We help founders on a mission to fix things and improve the world. Getting a new product to market or defining a sales and marketing strategy that works starts with a good persona understanding and matching of needs with the solution. The key is to not focus on your technology or solution at first but rather on the person you are interviewing. This will have several benefits: it will open the person to give you more deep feedback. Everyone likes talking so you should let them talk and practice as much as you can your listening skills. In addition, you will be able to gage where does your solution stand in terms of their priority. Are you top of mind or more of a nice to have. With the information exchange you will be able to define pivot strategies in case you are not making the top of the list. Stay cool, try to not bias your question. Below is a set of questions that will allow you to interact and gain some intelligence from your target customers.

Example of interview questions:

  • What is your role?
  • Can you describe me how you spend your time in a week?
  • What are the things you like doing the most and the least?
  • Any particular items that keeps you up at night?
  • Can you describe me the process for…(the process you are impacting)?
  • What do you like about it? what are the pain points you wish could be solved if any?
  • etc. etc.

From these interview questions you should have got the main point. Start from the top down. Start high level and drill down slowly into the weeds. Not talking, at least initially, about your solution. Once you reach a certain point of understanding of their day to day and what problems they really care about try pitching your solution. Avoid the sales pitch. Instead keep it open for feedback and criticism. Actually encourage for negative feedback or objections. Motivate your interviewee to feel comfortable in doing so. Tell him clearly “I am not looking for you to be polite with me, give me a hard time as it helps me” or “Honest blunt feedback is what I am looking for, I need to know if I am wasting my time with this venture or if there are any opportunities to really pursue with this” etc.

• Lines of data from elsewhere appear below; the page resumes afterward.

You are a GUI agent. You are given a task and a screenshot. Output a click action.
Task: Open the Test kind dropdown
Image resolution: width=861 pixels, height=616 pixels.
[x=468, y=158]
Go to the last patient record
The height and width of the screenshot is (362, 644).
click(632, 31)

When showing the solution simply show it explaining what it does and why you think it could be useful and then ask for confirmation on the use. “Would you also find this useful or not really? “Is there anything I am showing you that could be interesting to you or your team?” “Any specific use case or other use cases outside your usual area where you would see this useful?”

Finalize the interview with what we call the tough closing questions such as:

  • So to finalize, how likely would you be to buy a solution like this? What did you like, not like or not understand?
  • Do you think there is a play for us in this market or are we dreaming?
  • To conclude, what would you recommend I do as next steps etc.?
  • Would you have anyone else you would recommend interviewing that you could refer us to?

Finally, be grateful for the person time and include that person in your Customer Relationship Management system (CRM) and keep them up to date of the progress (if they agree of course). People you interview in that manner will often want to help you more. By keeping them up to date you could get more opportunities.